Meet Atlanta Families Award winner Celeste McNeil

by talkupaps

KIPPCeleste McNeil, a fifth grade teacher at KIPP STRIVE Academy, was named today as an Atlanta Families’ Awards for Excellence in Education (AFAEE) winner for the 2014 school year. McNeil is one of six APS educators who will receive $7,500 for innovative classroom projects, professional development and a personal stipend. Ms. McNeil will use the award to fund Kindle tablets to improve the quality and rigor of reading material available to students.

“Students need to be reading relentlessly, and it is my mission to ensure that they learn to love it, choose to do it, and feel confident in their ability to do it well,” said Ms. McNeil. Highlights from Ms. McNeil’s teaching career include implementing and orchestrating an annual poetry slam competition, creating a real world reading challenge to connect students with members of the greater learning community, and engaging in the art of reading and writing with her students every day.

Ms. McNeil is a graduate of Clemson University in South Carolina where she majored in English. She began her career in education seven years ago when she joined the mission for educational equity with Teach For America in 2007. She taught language arts for three years at Eaton Johnson Middle School in Henderson, North Carolina. During that time she also served as the Content Learning Community co-leader for the region’s middle school ELA teachers and was nominated for the Sue Lehmann Excellence in Teaching Award.
The Carolinas are an important part of her education career, but Ms. McNeil felt her hometown of Atlanta calling her back.
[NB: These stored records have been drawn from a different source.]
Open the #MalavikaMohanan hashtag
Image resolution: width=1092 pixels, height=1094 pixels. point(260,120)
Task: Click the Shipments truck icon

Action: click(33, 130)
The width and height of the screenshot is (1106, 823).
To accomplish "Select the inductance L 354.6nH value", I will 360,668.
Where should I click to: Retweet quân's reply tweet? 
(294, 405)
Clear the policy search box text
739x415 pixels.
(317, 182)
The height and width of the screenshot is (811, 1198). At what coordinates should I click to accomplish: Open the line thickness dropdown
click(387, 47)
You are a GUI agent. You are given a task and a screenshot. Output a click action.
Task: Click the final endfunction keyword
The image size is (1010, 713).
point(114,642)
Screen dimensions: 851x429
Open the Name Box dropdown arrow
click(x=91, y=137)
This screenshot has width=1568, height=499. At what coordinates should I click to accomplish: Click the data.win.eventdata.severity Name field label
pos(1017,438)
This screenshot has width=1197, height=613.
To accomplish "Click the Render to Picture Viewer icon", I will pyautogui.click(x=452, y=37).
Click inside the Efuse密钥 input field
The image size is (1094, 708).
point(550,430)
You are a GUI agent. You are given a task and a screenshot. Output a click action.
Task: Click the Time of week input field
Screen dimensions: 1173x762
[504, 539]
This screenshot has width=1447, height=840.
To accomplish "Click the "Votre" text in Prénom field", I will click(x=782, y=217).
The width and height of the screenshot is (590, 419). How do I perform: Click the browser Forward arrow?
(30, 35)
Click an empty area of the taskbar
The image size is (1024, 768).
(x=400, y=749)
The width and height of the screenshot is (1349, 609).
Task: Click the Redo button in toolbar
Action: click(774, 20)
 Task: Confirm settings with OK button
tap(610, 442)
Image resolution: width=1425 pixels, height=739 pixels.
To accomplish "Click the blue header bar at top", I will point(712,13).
She joined KIPP STRIVE Academy four years ago as the founding reading teacher on the sixth grade team.

“We have not had new books in our classroom libraries in the four years that I have been at my school, but not for lack of want,” she said. Because KIPP STRIVE does not have a central library, students borrow books from a collection in the reading teachers’ classrooms. The books are tattered and show the natural signs of wear and tear from passing through hundreds of hands.

For her Atlanta Families’ Awards project Ms. McNeil will invest in a class set of Kindle tablets to help students advance their reading achievement.